C’est devant le tribunal fédéral de Californie que deux hackers canadiens, Vasile Mereacre et Brandon Glover, ont plaidé coupable des chefs d’accusation de piratage informatique et de tentative d’extorsion, mercredi 30 octobre 2019. Il leur est notamment reproché d’avoir volé en 2018 des informations relatives à 55 000 comptes de Lynda.com, le site d’e-learning de LinkedIn, mais également d’avoir piraté 57 millions de données relatives aux utilisateurs et aux chauffeurs de la plate-forme Uber, deux ans plus tôt.

Pour ce faire, les accusés, âgés d’une vingtaine d’années, se sont infiltrés dans les instances d’Amazon Web Services, la filiale d’Amazon dédiée au cloud computing, qui stockait ces services et données. Ils ont également admis avoir contacté les entreprises pour tenter de leur extorquer des centaines de milliers de dollars en bitcoins en échange de la non-divulgation et de l’effacement des données volées, d’où les accusations de tentatives d’extorsion de fonds.

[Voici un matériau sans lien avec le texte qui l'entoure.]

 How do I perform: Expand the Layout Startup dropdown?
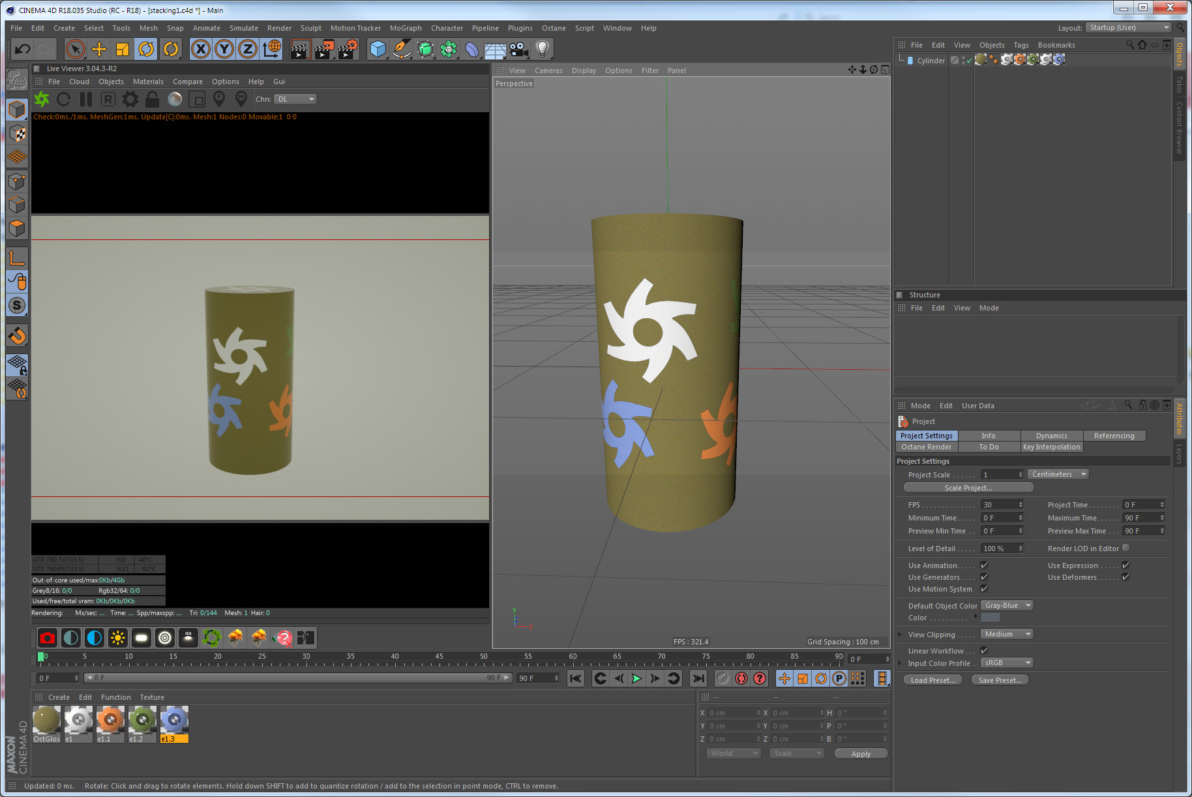pos(1129,27)
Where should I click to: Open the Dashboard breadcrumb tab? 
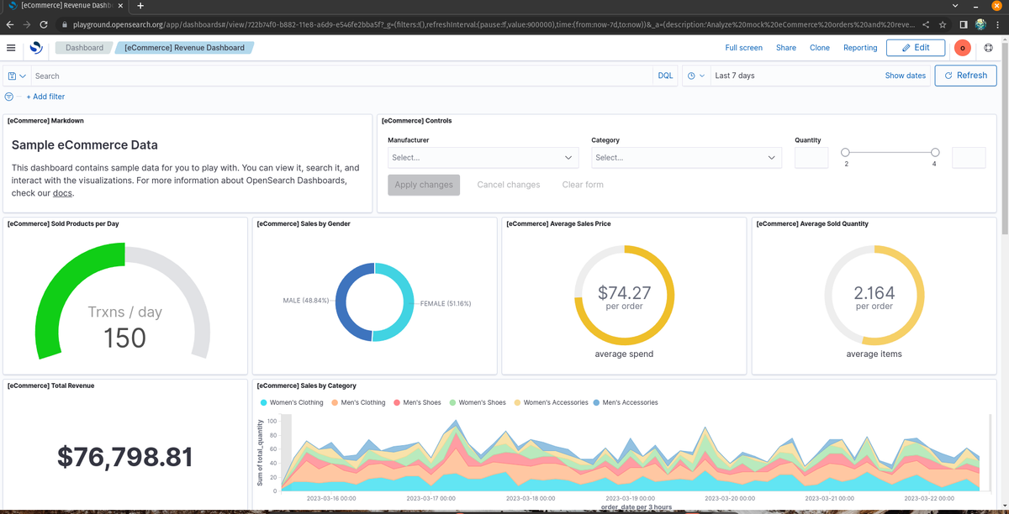(x=84, y=48)
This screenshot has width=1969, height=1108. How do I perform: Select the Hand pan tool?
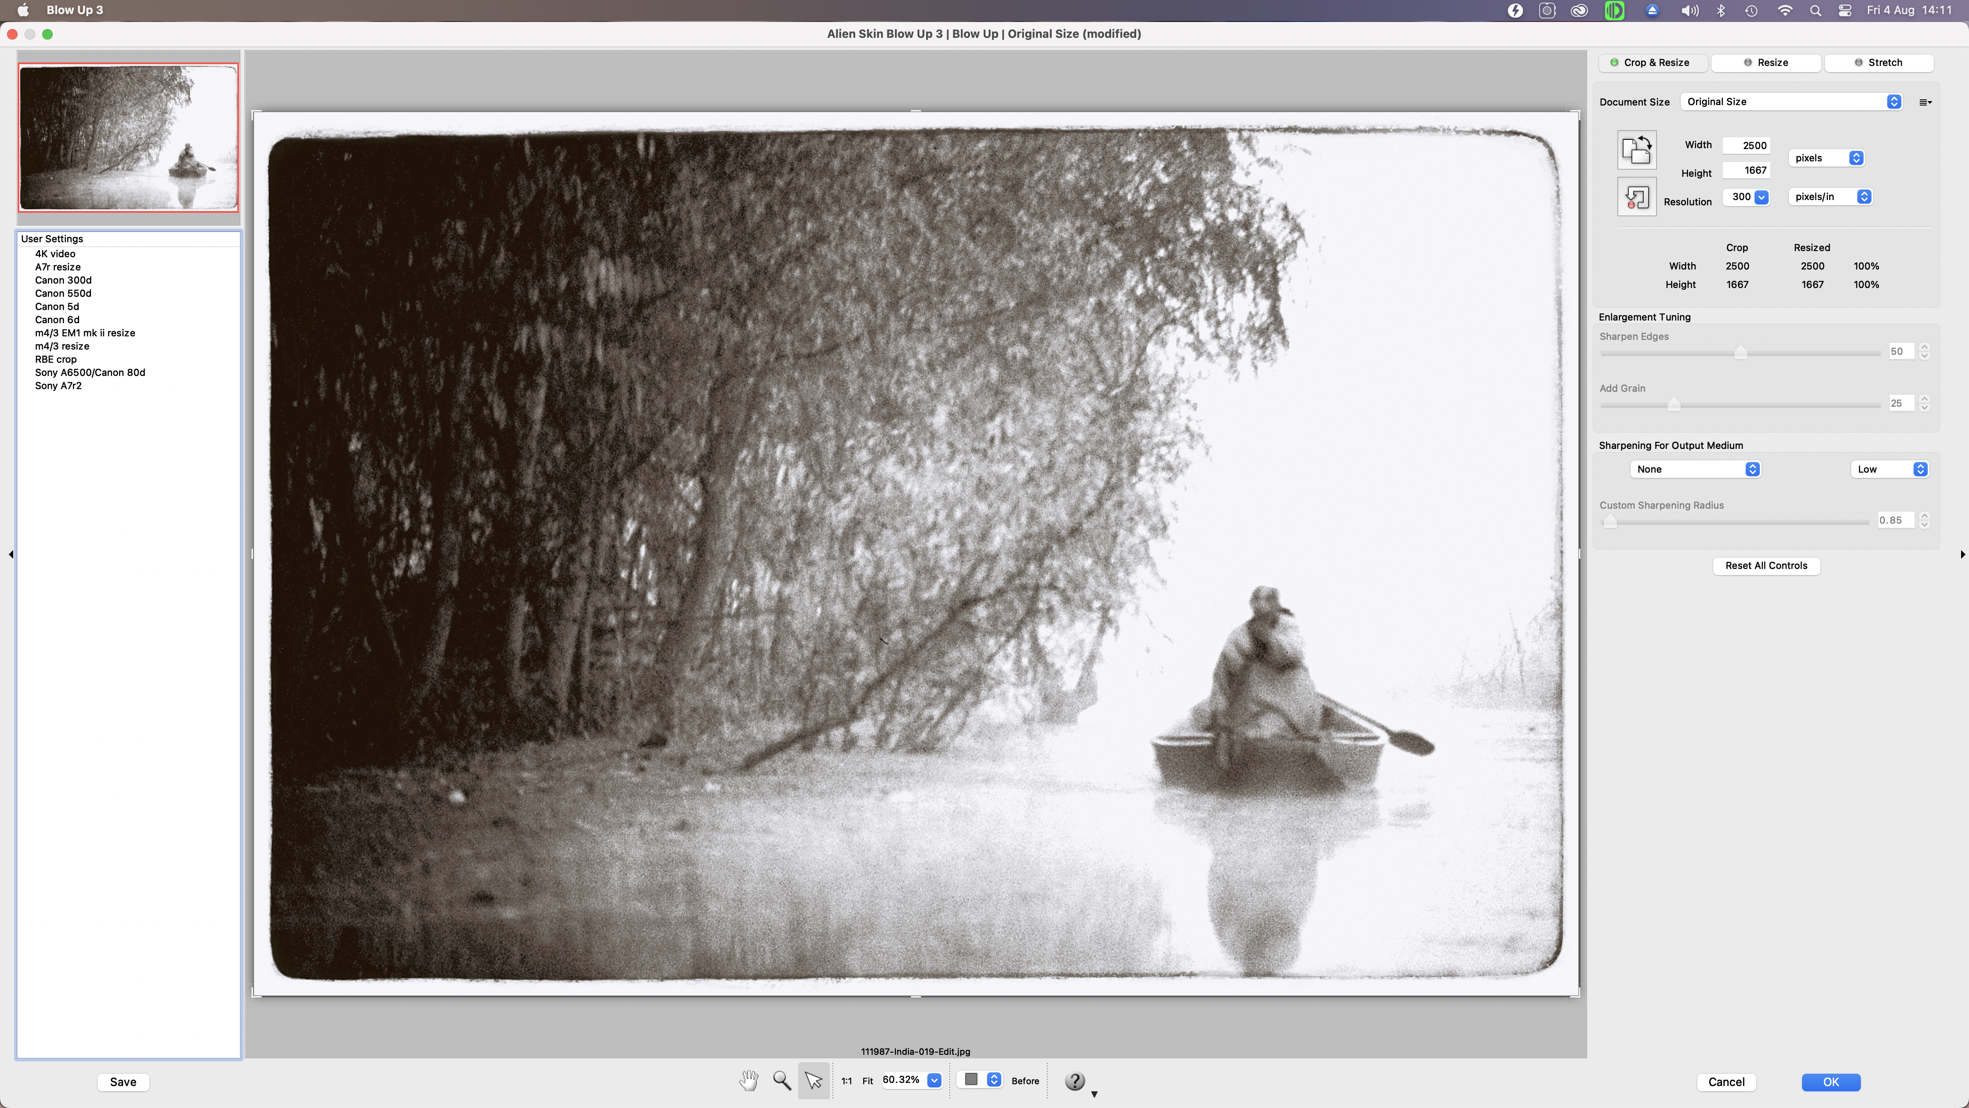(748, 1080)
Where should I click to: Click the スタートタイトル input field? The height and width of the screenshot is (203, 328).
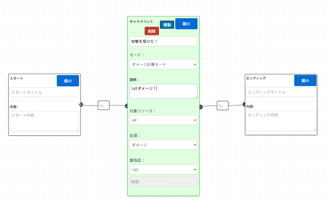[x=44, y=92]
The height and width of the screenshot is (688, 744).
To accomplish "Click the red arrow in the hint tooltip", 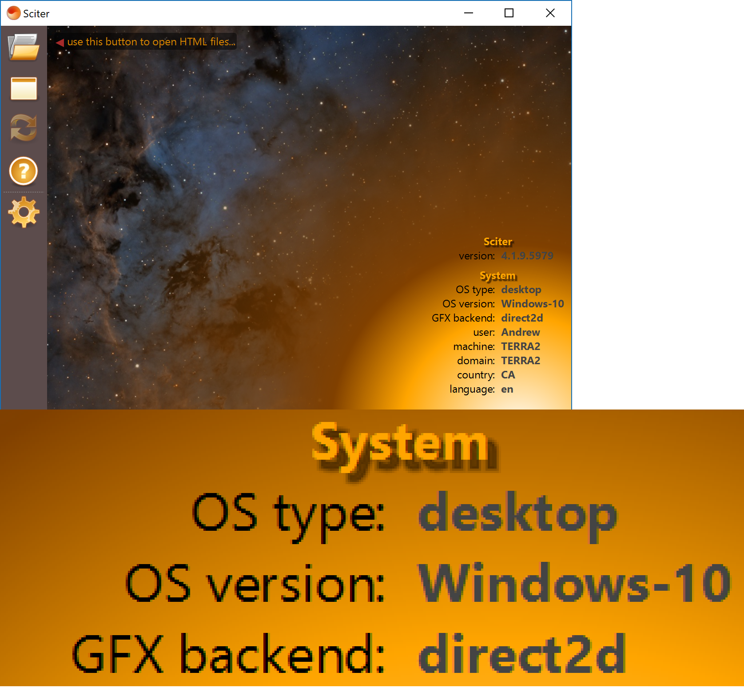I will [x=60, y=42].
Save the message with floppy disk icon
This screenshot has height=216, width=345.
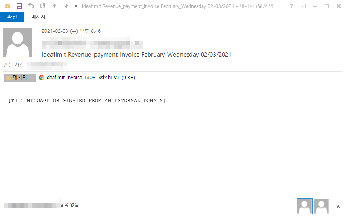[x=19, y=6]
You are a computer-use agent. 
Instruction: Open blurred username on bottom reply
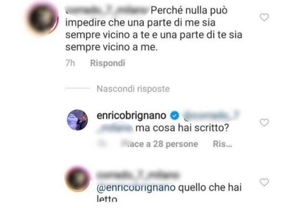[138, 175]
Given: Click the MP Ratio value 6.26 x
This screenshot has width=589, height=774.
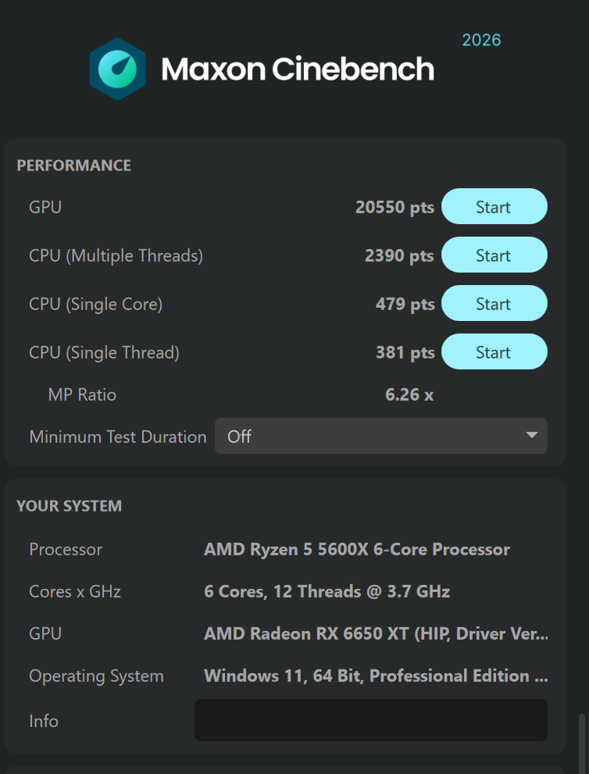Looking at the screenshot, I should tap(409, 394).
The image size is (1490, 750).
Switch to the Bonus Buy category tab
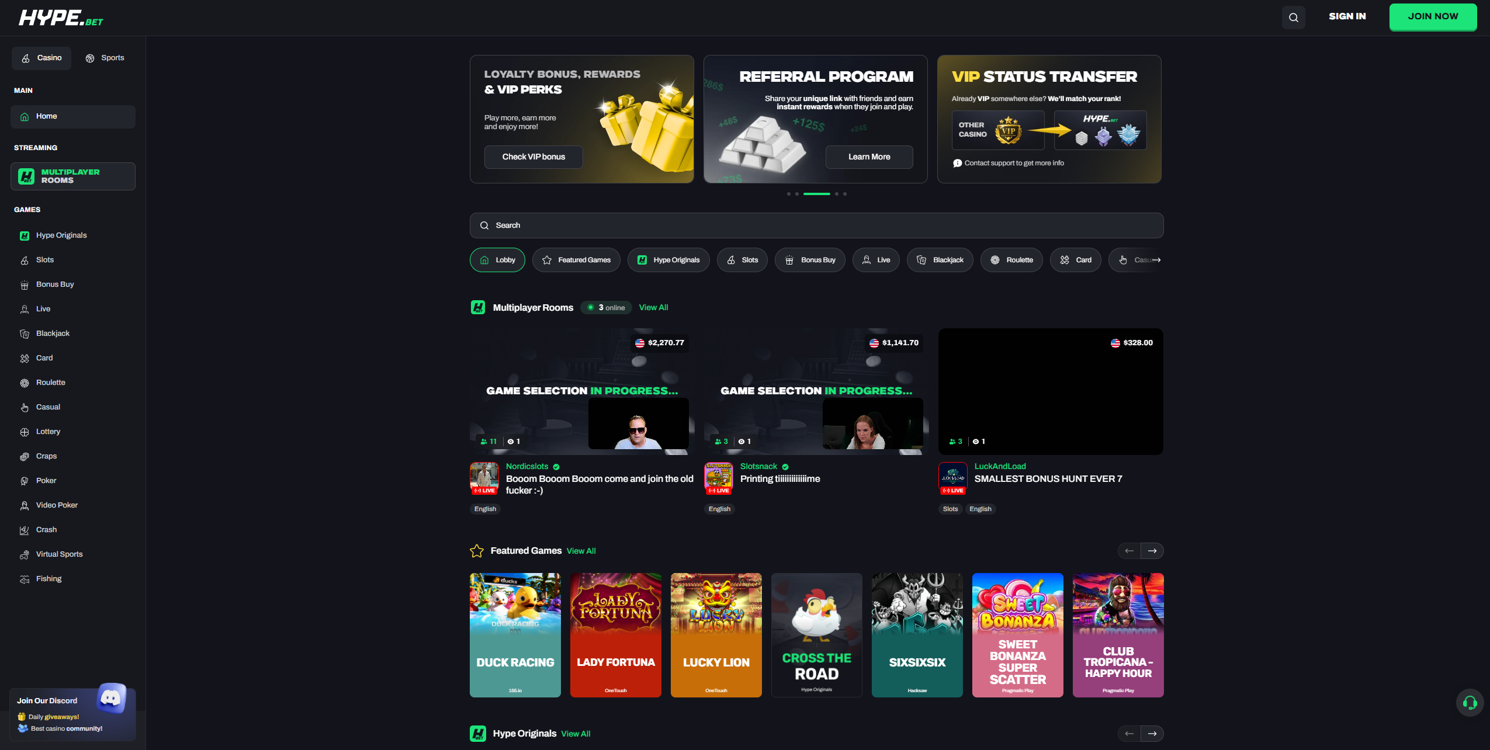coord(810,260)
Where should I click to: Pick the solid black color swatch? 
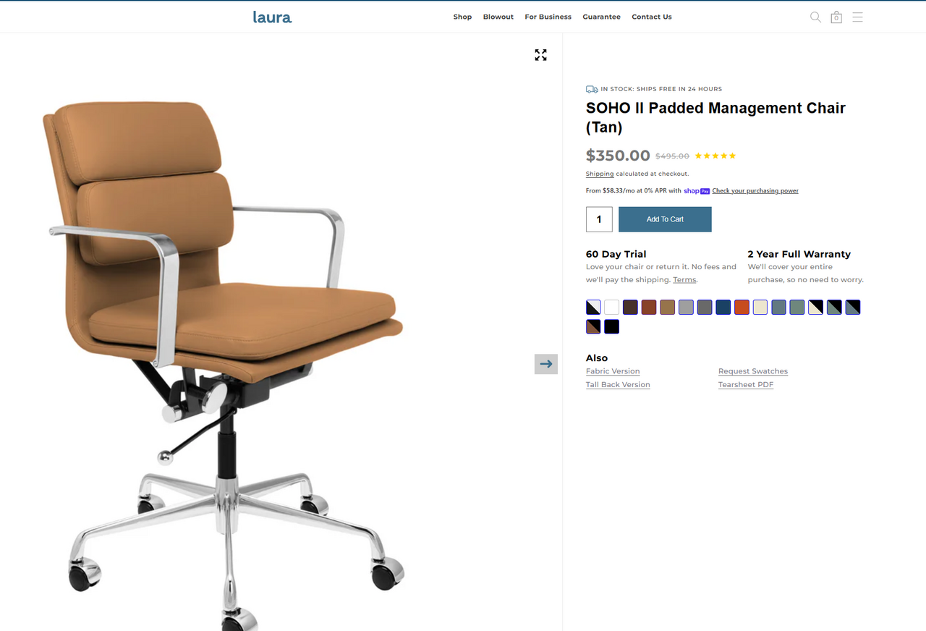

Si Uber a accepté à l’époque de verser 100 000 dollars en échange d’une promesse de confidentialité, la filiale de LinkedIn a quant à elle refusé de payer, et a choisi d’informer ses utilisateurs du piratage. Le réseau professionnel (propriété de Microsoft) a en parallèle mené son enquête afin d’identifier les pirates.

Le scandale n’a toutefois pas épargné le géant du VTC. Après une enquête de la Federal Trade Commission (FTC), Uber a finalement été condamné en 2017 à une amende de 148 millions de dollars pour ne pas avoir alerté les autorités et les utilisateurs de ce piratage.

Selon le New York Times, les deux hommes, libérés sous caution, pourraient écoper d’une peine maximale de cinq ans d’emprisonnement dans une prison fédérale et d’une amende pouvant aller jusqu’à 250 000 dollars. Le verdict sera rendu en mars 2020.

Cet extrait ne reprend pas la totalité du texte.